The urge to confess was like a regurgitated breakfast.

How could I withstand the inevitable police interrogation?

My wife needed only to ask the questions:

Did you murder Brit and her dog? I knew you were having an affair but why did you kill her? And why the hell did you kill her pet dog? You bastard.

She had no idea how annoying a spoilt pet dog could be. Or a mistress who had, as friend and confidante, a spoilt pet dog.

And then the police. A perfectly planned murder with no trace evidence, except human guilt. I don't need to imagine Gene Hackman, Robert De Niro and pals, twisting the evidence. I am the piggy, waiting to squeal.

The moral of the story is that the planning of murder is not the weakest link. When you kill, carefully cleanse, formally lay to rest and move on, your psyche must follow suit.

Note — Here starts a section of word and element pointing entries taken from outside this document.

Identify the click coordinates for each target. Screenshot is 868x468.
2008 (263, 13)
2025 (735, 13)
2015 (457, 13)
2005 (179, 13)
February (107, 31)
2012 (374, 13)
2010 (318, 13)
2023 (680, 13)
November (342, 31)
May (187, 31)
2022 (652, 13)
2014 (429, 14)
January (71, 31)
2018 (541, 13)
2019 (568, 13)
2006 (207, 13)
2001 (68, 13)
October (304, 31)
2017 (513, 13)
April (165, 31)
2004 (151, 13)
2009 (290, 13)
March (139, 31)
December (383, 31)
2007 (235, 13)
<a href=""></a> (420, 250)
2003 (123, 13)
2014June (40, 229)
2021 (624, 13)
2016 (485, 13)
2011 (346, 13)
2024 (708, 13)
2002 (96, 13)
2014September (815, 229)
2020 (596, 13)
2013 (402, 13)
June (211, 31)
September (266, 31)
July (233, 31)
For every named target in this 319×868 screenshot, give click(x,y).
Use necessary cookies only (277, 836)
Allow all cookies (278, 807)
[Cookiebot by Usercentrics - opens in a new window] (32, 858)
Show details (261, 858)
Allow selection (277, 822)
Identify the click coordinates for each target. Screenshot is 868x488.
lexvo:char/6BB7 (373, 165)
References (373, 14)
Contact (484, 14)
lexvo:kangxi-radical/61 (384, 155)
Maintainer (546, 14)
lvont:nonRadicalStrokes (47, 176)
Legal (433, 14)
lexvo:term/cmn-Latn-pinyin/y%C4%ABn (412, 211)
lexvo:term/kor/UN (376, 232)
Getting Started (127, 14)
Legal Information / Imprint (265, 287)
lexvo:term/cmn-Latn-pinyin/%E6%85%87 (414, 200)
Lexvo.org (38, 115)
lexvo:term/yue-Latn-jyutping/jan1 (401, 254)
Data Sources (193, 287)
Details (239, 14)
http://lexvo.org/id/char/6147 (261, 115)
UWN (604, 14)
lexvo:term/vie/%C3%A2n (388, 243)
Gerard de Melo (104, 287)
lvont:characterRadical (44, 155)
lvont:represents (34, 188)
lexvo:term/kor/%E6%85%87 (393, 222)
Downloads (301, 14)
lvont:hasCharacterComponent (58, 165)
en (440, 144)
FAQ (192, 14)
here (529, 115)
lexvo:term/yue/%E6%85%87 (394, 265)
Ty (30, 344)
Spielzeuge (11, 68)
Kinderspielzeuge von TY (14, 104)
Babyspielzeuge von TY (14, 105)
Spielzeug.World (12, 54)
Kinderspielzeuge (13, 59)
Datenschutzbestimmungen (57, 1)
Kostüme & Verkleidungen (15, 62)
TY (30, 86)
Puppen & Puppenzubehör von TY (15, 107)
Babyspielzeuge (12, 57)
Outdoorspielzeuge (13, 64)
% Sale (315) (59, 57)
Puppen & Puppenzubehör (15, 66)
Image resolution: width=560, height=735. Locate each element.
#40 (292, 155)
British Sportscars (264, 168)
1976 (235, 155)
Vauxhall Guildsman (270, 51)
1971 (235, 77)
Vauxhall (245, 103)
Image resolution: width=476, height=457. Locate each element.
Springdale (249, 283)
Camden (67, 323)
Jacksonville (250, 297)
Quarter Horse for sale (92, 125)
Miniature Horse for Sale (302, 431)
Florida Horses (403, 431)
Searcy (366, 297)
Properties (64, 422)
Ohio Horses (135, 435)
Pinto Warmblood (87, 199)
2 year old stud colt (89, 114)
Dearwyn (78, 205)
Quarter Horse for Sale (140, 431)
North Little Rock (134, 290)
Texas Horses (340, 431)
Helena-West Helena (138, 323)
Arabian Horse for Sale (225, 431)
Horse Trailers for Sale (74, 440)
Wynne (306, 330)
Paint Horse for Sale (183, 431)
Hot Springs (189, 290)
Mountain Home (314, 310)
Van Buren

I knew that the finding of Yani meant that they would find Brit in the next forty-eight hours. I knew that my wife's mention of Yani would lead to an inquisition that I could not withstand. Then a police investigation to follow. I was untrained in facial and body language denial.

It took me three hours to extricate myself from this dream sequence, after waking.

While I struggled with reality, my family faced a real life challenge.